Временных ограничений при коде в принципе нет, но если ситуация явно не изменяется к лучшему, и всем уже ясно, что конец неминуем, то врач, руководящий процессом реанимации, принимает решение прекратить оживление. При этом он должен обязательно спросить коллег, работающих над больным: «Есть ли возражения против того, чтобы прекратить реанимацию?». Если кто-то возражает, то команда возобновляет свои усилия, а потом врач опять спрашивает: «Ну а сейчас?». И по достижении полного консенсуса реанимация прекращается. На моей памяти самый долгий код продолжался два часа, а самый короткий – три минуты.
Весь процесс реанимации самым тщательным образом документируется: сколько атропина ввели, сколько джоулей вкатили, какие и когда были (если были) давление и пульс. Родственники усопшего могут затребовать всю информацию, относящуюся к его кончине, и не дай бог подать в суд на больницу за недостаточное рвение при реанимации. Парадоксально, но если родственники присутствуют при кодовой ситуации, то до суда почти никогда не доходит. Часто при неудачном коде именно семья больного просит прекратить реанимацию и отпустить его с миром. Люди видят, как мы выкладываемся, как пот с нас течёт рекой, да и те суровые манипуляции, которым мы подвергаем пациента, производит на родственников неизгладимое впечатление.
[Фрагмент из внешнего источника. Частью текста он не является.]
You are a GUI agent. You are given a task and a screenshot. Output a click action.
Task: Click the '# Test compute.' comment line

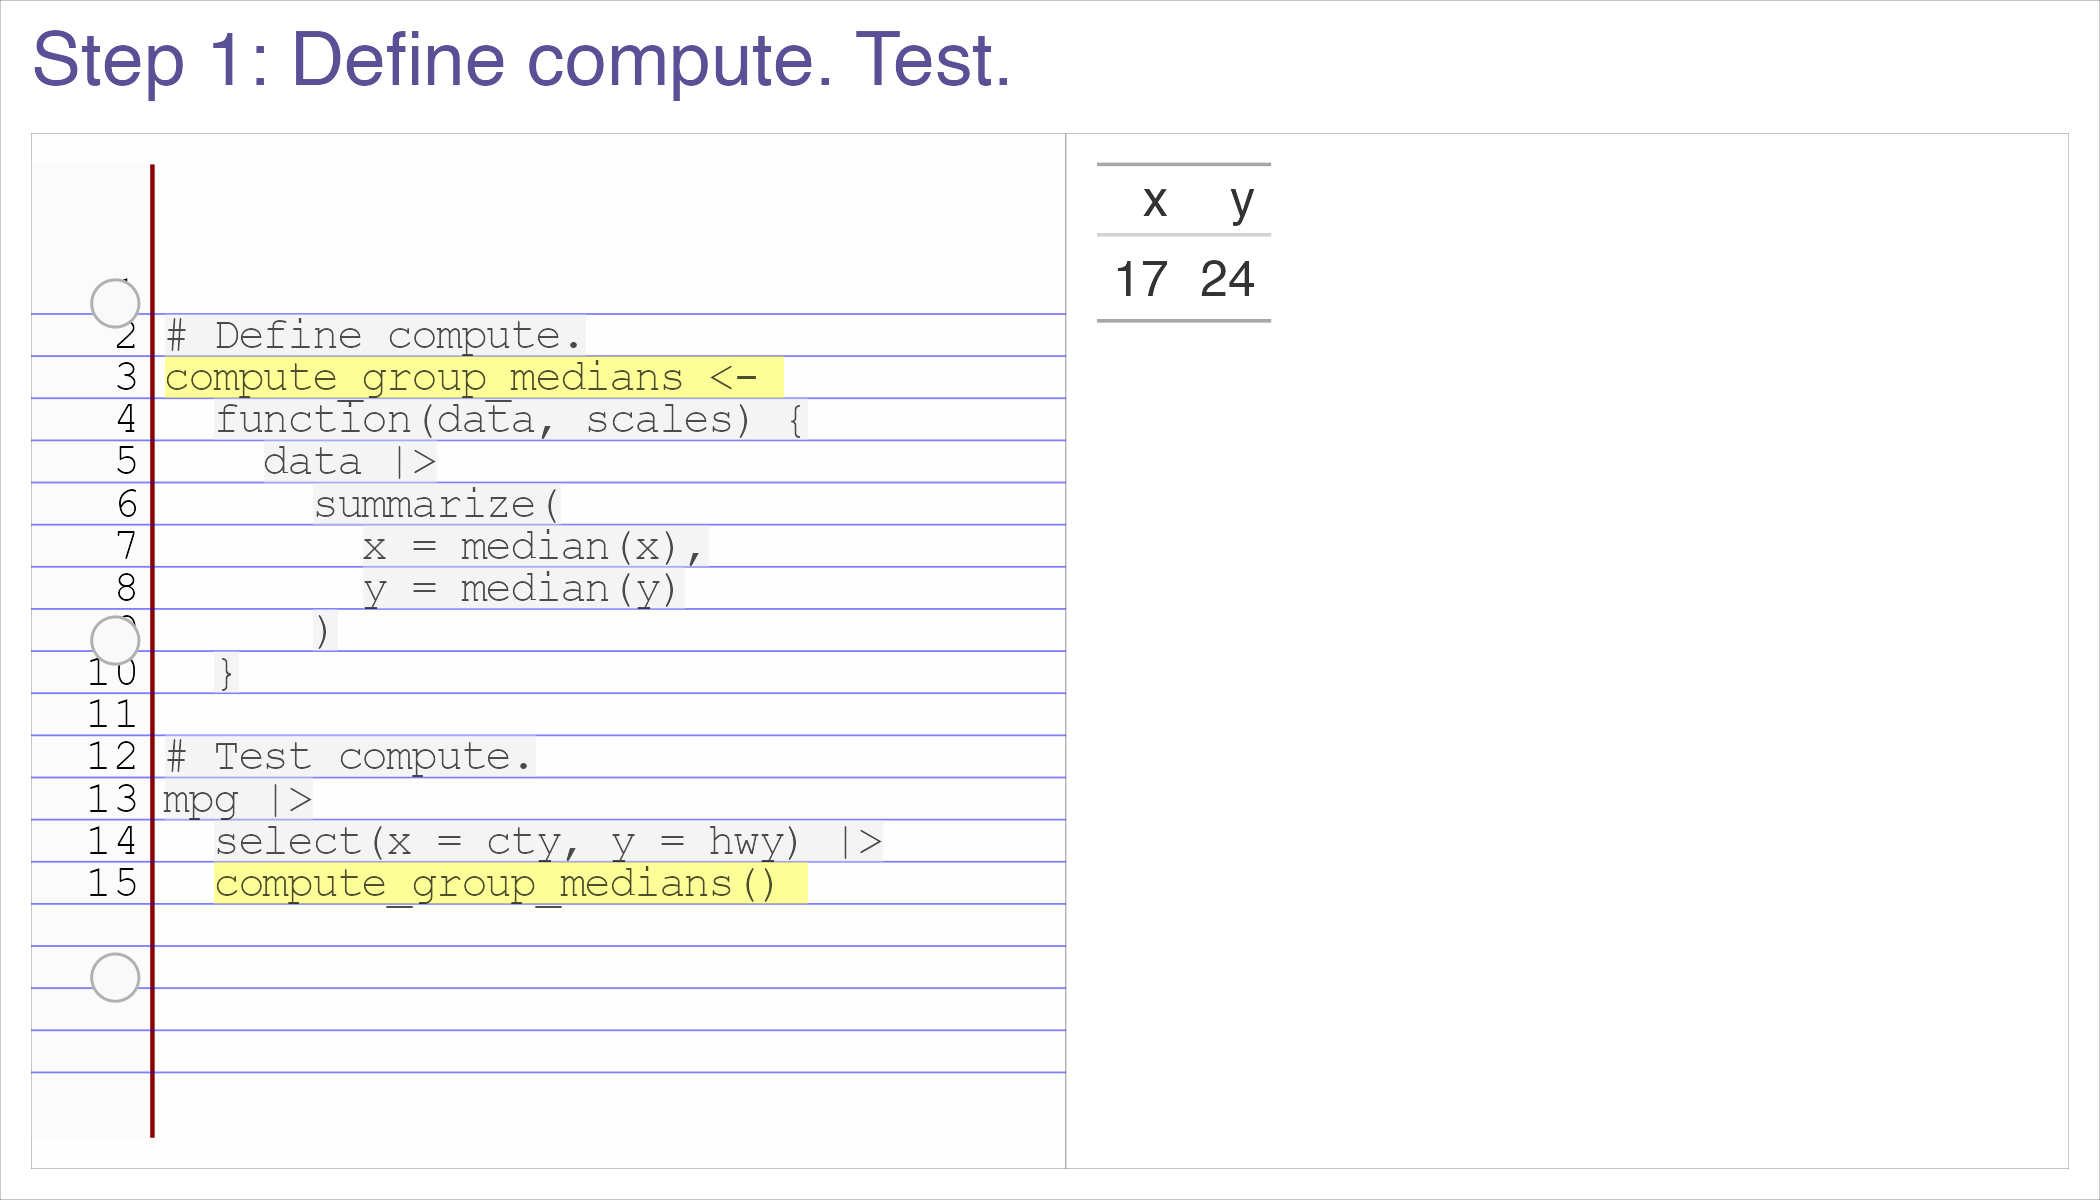coord(350,757)
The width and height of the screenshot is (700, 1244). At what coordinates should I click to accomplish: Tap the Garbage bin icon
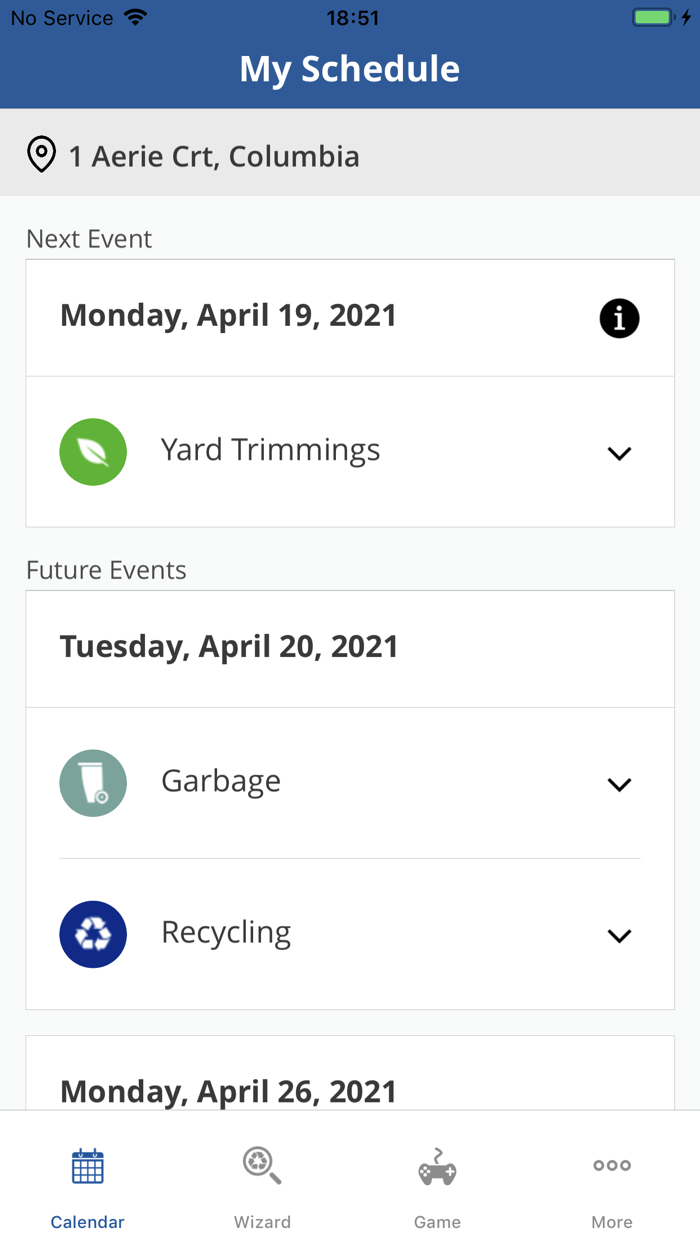pyautogui.click(x=93, y=783)
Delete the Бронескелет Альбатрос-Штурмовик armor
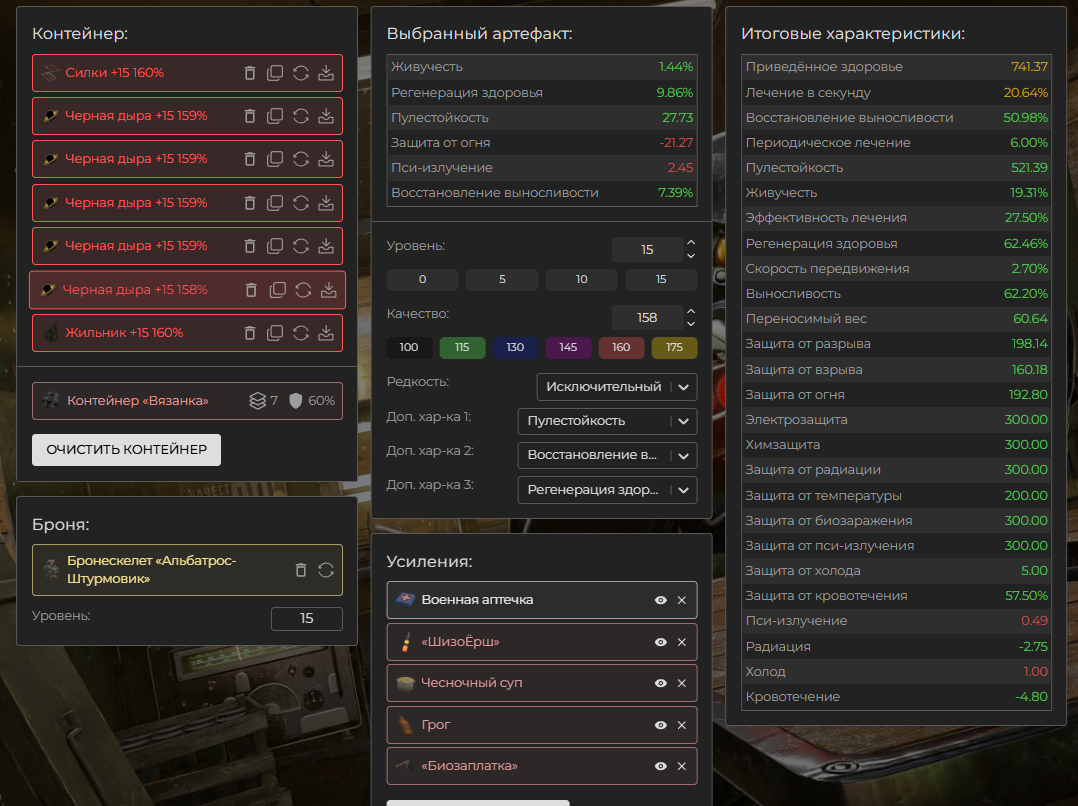The height and width of the screenshot is (806, 1078). [x=301, y=570]
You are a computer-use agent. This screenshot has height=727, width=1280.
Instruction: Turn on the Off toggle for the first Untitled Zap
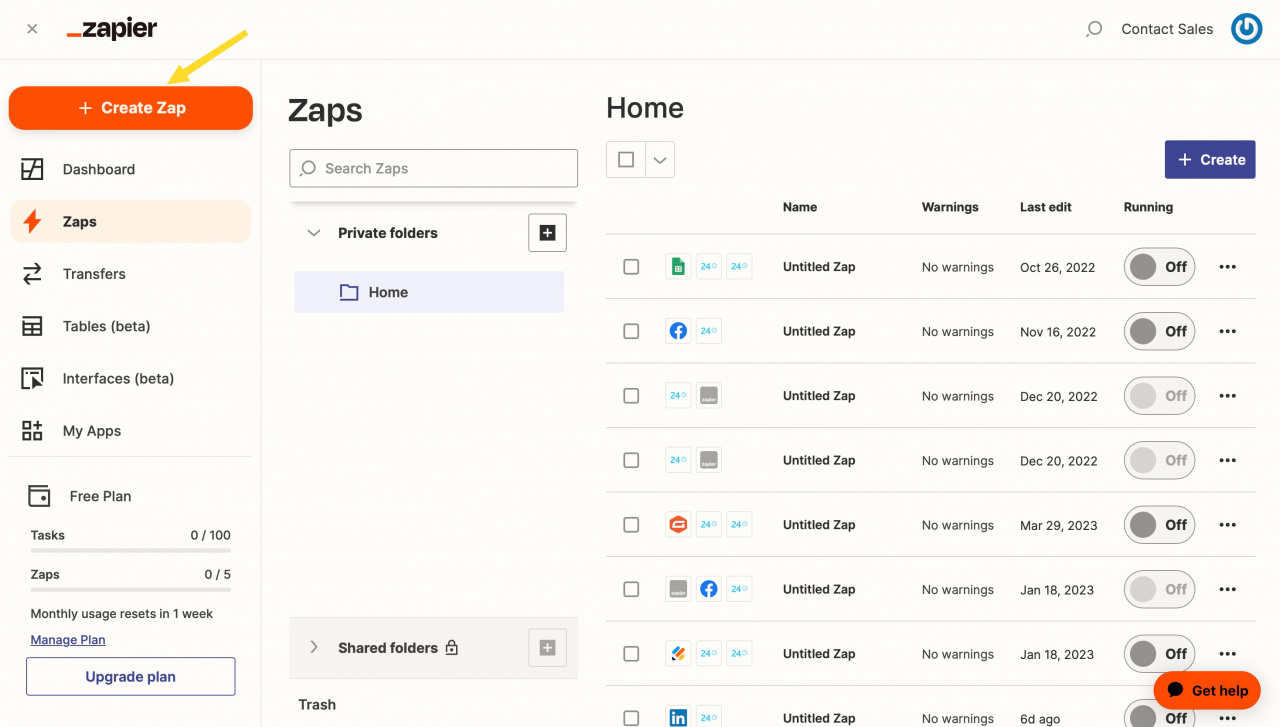[1159, 266]
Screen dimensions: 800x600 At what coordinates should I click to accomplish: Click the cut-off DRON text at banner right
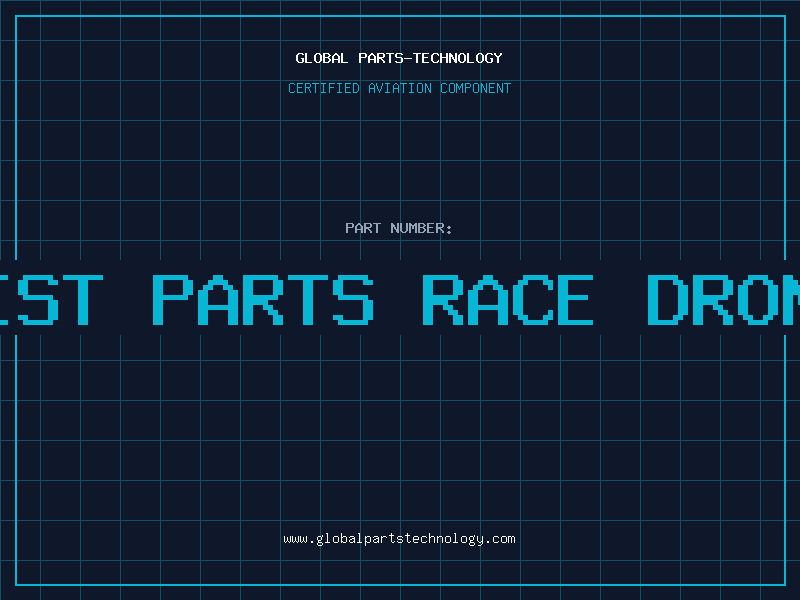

Код DNR/DNI (do not resuscitate/do not intubate – не реанимировать/не интубировать) подразумевает отказ больного от реанимации, и вот тут-то на сцене и появляется обещанный фиолетовый браслет. Его наличие не означает, что больного не будут лечить, или если будут, то кое-как. Нет, для такого пациента мы делаем всё то же самое, что и для других, но при летальном исходе ему дают того... улететь.
Ещё есть медикаментозный код, который в просторечии известен как «мини-код», при котором для реанимации можно применять только лекарства. Вот для него браслета ещё не придумали.